Parvenue à son vingt-sixième numéro, Nunc n’est presque plus à présenter. Plus qu’une simple revue de poésie ou de réflexion, Réginald Gaillard et Franck Damour pilotent une des principales aventures intellectuelles en langue française de notre temps. Nunc ne ressemble à aucun autre objet connu : on y trouve des poèmes d’auteurs contemporains, des traductions de poètes disparus, des essais littéraires, anthropologiques, cinématographiques, des correspondances inédites, des textes oubliés de théologiens, des dossiers, des cahiers (Marcel Jousse, n°25 ; Pierre Emmanuel, n° 24)… Nunc est inclassable bien que son essence même soit poétique. En témoignent les œuvres d’art qui accompagnent chaque numéro. La revue, selon les numéros, selon ses axes, se veut originelle, anthropologique ou ardente. Et tout cela, elle l’est, ce qui explique sa durée de vie, ce qui est loin d’être fréquent par les temps qui courent. Chrétienne, la revue est un espace de quête intérieure et son combat est celui de la réalité du sens, un combat qui ici n’a rien d’idéologique ou de fermé, tout au contraire. Nunc est le lieu de l’ouverture du compas.
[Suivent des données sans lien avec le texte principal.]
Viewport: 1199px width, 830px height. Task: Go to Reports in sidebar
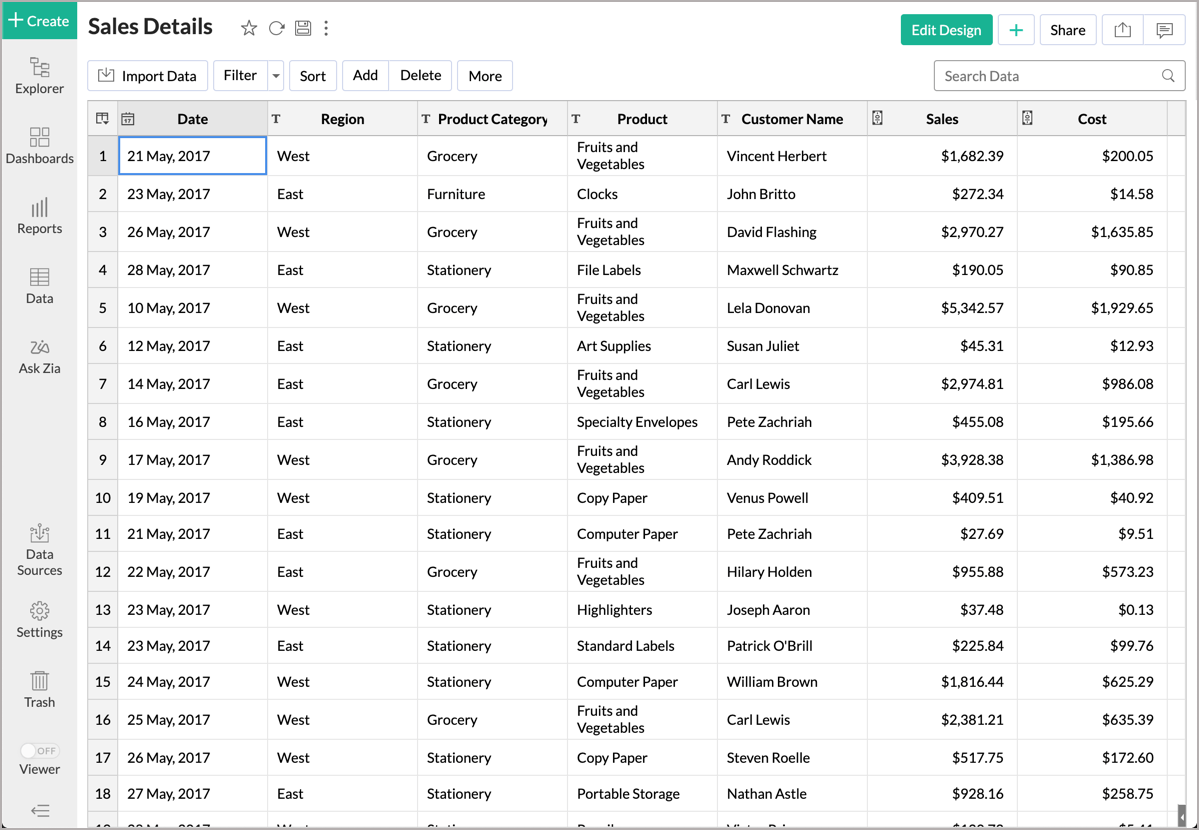click(x=40, y=216)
Le numéro 26 propose un « cahier Terrence Malick », quatre textes autour du cinéaste qui a obtenu la palme d’or de Cannes pour The Tree of Life. Des textes de Damour (montrant bien l’importance de ce cinéma et les raisons du mal être de la critique officielle face à une telle œuvre), d’Ariane Gaudeaux, Guilhem Causse et Jean-Pierre Sonnet. La figure de Job rôde. Le tout se terminant par la traduction de poèmes d’Enrique Molina, poète argentin mort en 1996, aux vers pour le moins puissants :
Étrange lien
peuplé de visages en marche et de vagues habitudes passionnelles entre
les indicateurs du chemin
les lits se détachent du feu
les têtes se montrent à travers les murs
et les femmes ondulent prédites par l’oubli dans les oracles vagabonds
avec du tabac du vin des robes déchirées et des lettres ardentes comme une
pastorale de baisers
recevant en plein cœur la balle emplumée du délire
la foudre des choses qui s’évadent avec de l’or à la rougeur des larmes
[extrait de Amantes antipodas / Amants antipodes, 1961, traduction de Susana Peńalva]
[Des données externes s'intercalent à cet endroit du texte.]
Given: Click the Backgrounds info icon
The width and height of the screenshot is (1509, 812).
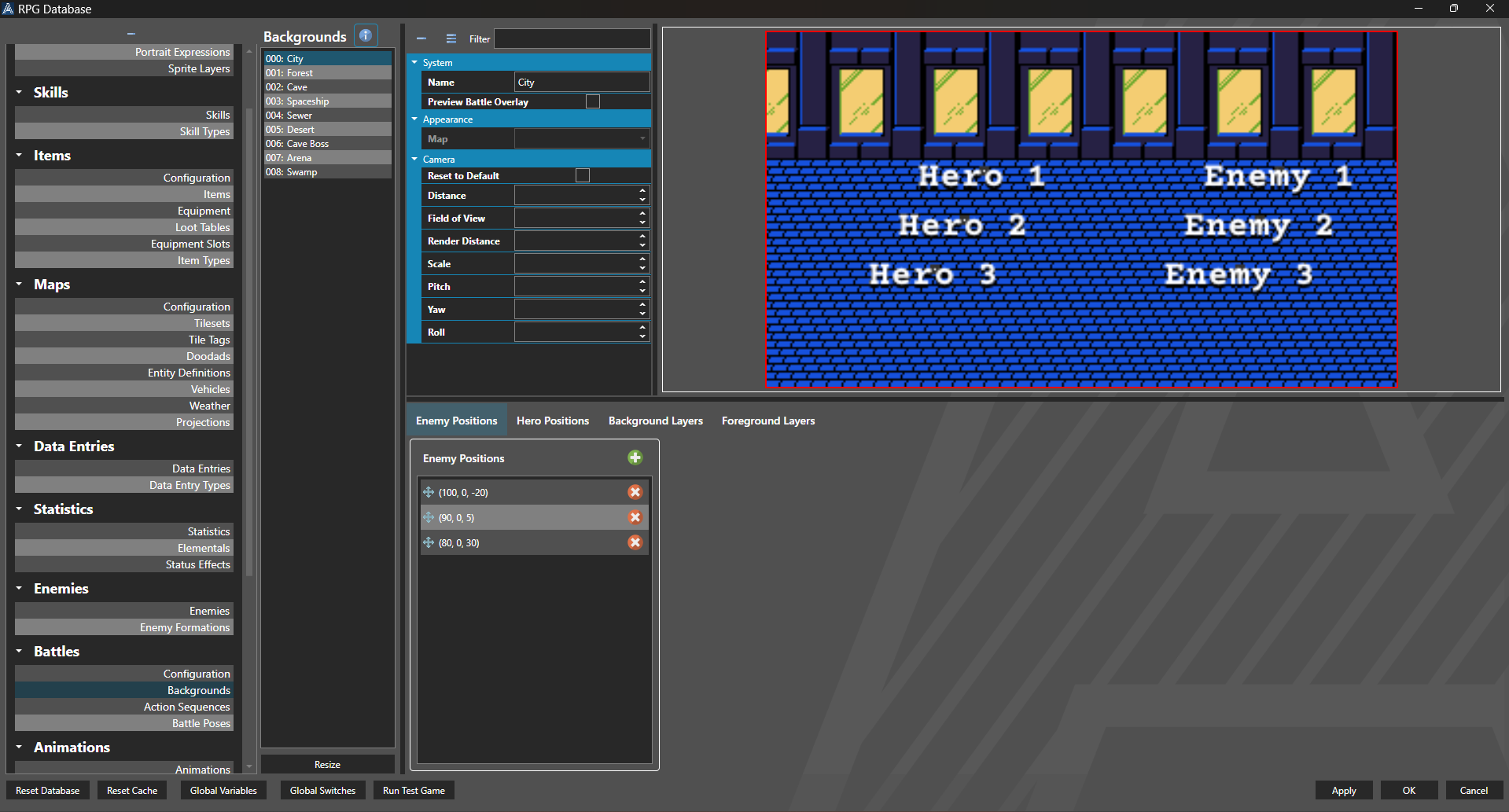Looking at the screenshot, I should pos(366,35).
En ce lieu, j’insiste sur la poésie, même si ce numéro comporte aussi un fort intéressant « cahier G. Didi Huberman ». On lira douze poèmes d’Emmanuel Damon, dont un beau Sommeil du peintre, des extraits des visages de Pénélope signés Blandine Poinsignon, Le tutoiement des autres de Serge Núńez Tolin, le surprenant et entraînant travail formel de Christian Vogels intitulé Iconostases. Et plus loin, des poèmes extrêmement émouvants, poignants, de Dominique Sorrente, une Esquisse pour la vivante :
Viens dit-elle, suis-moi
sur ce rebord du monde
où mon ventre dans son théâtre blanc
respire.
Viens, dit-elle, suis-moi.
Les gisants sont de bonne humeur aujourd’hui.
J’ai mis de côté
les bavardages, les mouchoirs obsolètes.
Trop de trop, et tous les simulacres ont rendez-vous
avec un rougeoiement de braise.
J’assiste à une singulière étreinte entre une flamme bleue
qui veut rester au noir
et la vie longue qui l’entraîne.
(…)
Les poèmes sont suivis d’une intéressante étude de Déborah Heissler sur la poésie de Sorrente.
Poésie donc.
Dans les deux précédents numéros, où l’on croise la voix de Matthieu Baumier, en cet hommage à la poésie de La Tour du Pin et à ses pays sans légende qui meurent de froid :
Quand l’oiseau envole
L’ambre du ciel.
Feu –
Feu feu feu !
Sur la chair.
Quand l’oiseau avale
Un pont de neige
Feu –
Feu feu feu !
Sur ses ailes.
Et feu dans le corps des arbres !
Quand les pays n’ont plus d’âme,
Feu !
Quand les vents cabriolent la poésie
les mythes dépités pleurent
Feu !
Ouvrez le feu !
Ouvrez le feu !
Peu importe.
Chemises blanches et déchirées,
Les légendes bomberont le torse.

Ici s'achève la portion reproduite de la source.